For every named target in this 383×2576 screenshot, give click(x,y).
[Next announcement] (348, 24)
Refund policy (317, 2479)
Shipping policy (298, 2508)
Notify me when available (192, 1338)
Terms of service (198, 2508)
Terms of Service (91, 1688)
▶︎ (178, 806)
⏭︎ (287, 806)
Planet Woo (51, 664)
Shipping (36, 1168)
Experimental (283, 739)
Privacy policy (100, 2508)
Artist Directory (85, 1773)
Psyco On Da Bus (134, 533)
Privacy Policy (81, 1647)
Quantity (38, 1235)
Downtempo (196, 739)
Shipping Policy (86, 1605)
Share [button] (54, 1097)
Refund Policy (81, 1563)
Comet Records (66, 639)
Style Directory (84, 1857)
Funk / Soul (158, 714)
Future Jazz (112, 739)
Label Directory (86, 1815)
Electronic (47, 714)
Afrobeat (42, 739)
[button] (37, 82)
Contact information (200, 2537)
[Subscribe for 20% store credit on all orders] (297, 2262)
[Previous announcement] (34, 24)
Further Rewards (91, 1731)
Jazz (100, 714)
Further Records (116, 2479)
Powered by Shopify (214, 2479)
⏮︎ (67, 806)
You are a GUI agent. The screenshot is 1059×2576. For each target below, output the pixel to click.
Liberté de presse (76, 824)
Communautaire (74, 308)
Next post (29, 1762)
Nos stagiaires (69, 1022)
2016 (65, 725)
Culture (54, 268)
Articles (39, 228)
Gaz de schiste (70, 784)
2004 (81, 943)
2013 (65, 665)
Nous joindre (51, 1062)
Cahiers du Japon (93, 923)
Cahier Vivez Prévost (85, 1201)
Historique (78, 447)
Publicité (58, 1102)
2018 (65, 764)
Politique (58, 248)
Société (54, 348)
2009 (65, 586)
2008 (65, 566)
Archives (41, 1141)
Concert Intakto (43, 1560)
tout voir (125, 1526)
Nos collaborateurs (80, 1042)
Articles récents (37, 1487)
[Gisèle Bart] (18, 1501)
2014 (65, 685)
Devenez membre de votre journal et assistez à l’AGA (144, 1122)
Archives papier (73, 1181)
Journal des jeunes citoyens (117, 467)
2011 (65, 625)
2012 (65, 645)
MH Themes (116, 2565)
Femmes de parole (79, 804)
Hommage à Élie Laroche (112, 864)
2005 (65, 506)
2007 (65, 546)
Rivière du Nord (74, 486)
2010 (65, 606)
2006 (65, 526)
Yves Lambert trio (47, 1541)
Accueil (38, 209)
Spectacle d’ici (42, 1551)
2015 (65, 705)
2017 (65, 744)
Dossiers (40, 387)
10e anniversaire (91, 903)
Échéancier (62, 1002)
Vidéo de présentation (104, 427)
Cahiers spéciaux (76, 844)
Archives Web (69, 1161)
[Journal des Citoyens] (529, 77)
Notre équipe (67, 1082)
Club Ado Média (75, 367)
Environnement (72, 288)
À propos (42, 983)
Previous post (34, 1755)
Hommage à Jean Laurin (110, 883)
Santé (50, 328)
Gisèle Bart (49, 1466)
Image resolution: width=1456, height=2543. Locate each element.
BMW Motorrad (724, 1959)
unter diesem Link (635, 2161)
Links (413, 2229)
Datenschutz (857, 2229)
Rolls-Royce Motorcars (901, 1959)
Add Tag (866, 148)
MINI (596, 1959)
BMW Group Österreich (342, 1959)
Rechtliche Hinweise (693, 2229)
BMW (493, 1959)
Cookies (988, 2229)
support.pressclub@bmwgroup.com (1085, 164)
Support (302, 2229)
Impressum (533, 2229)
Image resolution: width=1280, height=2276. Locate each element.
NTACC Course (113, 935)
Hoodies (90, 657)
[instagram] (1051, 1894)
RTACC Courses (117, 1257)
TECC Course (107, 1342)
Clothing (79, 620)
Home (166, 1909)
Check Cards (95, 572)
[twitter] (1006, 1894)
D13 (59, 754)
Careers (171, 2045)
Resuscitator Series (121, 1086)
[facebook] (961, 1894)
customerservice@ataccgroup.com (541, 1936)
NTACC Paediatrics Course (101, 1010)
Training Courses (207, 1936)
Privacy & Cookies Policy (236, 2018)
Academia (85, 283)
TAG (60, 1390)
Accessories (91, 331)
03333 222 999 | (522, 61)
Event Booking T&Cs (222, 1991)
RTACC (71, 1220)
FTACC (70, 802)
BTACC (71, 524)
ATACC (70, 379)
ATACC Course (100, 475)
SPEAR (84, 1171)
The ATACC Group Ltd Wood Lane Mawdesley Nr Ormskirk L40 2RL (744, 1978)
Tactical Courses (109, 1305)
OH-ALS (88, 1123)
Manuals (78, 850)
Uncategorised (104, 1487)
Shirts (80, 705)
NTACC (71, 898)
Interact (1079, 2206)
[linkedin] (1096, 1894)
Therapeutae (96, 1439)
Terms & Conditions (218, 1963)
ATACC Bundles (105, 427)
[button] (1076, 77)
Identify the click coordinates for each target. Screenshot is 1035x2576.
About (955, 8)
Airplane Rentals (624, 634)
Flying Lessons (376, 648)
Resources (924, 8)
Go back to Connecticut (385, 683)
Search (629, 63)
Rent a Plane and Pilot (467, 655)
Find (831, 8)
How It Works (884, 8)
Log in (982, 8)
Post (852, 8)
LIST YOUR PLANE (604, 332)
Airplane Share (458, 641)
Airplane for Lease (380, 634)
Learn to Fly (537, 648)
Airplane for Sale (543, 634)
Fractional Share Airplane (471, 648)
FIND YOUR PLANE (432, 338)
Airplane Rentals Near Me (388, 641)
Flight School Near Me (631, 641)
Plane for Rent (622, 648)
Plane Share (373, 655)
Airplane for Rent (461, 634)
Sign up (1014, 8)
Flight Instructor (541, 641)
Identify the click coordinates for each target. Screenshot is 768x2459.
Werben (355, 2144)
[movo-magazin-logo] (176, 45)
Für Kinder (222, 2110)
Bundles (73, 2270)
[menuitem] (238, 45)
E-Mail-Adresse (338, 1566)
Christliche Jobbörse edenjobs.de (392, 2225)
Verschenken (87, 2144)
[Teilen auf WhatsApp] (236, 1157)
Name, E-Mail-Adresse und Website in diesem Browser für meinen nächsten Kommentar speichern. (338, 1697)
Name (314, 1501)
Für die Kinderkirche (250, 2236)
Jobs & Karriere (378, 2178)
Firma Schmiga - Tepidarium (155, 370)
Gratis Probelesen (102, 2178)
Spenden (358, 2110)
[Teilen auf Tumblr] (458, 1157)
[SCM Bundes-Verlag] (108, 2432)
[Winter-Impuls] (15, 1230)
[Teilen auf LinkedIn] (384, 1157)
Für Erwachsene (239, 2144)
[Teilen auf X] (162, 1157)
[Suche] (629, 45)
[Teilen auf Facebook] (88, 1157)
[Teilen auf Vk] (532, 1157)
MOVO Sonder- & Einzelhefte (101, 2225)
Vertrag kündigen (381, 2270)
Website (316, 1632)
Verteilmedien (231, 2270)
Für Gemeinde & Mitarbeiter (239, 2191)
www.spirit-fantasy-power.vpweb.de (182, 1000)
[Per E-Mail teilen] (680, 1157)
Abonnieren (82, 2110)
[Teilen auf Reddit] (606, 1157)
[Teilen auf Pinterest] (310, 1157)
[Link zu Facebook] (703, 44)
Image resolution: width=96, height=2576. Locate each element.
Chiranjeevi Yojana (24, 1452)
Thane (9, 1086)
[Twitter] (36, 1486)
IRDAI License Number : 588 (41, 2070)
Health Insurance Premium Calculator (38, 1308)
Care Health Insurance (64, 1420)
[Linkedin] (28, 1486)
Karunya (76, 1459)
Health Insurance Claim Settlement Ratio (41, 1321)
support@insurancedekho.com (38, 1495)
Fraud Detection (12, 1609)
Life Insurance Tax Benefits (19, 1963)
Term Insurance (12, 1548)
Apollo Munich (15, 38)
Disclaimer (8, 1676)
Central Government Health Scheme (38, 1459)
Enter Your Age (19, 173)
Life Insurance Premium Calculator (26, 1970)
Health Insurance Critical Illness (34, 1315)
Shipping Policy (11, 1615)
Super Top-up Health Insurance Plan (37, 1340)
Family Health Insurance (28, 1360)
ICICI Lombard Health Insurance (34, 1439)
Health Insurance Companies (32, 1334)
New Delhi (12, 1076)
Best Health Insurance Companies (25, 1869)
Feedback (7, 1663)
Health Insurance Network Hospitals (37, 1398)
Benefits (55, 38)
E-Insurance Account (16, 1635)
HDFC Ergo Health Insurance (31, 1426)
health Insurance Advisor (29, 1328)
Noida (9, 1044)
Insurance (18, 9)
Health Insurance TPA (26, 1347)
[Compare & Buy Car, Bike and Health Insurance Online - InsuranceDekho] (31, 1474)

Your goal:
Only the lines from the beginning of the entries through the line bearing "[Previous announcement] (34, 24)" should be returned, each exactly as written.

Solution to the exercise:
For every named target in this 383×2576 screenshot, give click(x,y).
[Next announcement] (348, 24)
Refund policy (317, 2479)
Shipping policy (298, 2508)
Notify me when available (192, 1338)
Terms of service (198, 2508)
Terms of Service (91, 1688)
▶︎ (178, 806)
⏭︎ (287, 806)
Planet Woo (51, 664)
Shipping (36, 1168)
Experimental (283, 739)
Privacy policy (100, 2508)
Artist Directory (85, 1773)
Psyco On Da Bus (134, 533)
Privacy Policy (81, 1647)
Quantity (38, 1235)
Downtempo (196, 739)
Shipping Policy (86, 1605)
Share [button] (54, 1097)
Refund Policy (81, 1563)
Comet Records (66, 639)
Style Directory (84, 1857)
Funk / Soul (158, 714)
Future Jazz (112, 739)
Label Directory (86, 1815)
Electronic (47, 714)
Afrobeat (42, 739)
[button] (37, 82)
Contact information (200, 2537)
[Subscribe for 20% store credit on all orders] (297, 2262)
[Previous announcement] (34, 24)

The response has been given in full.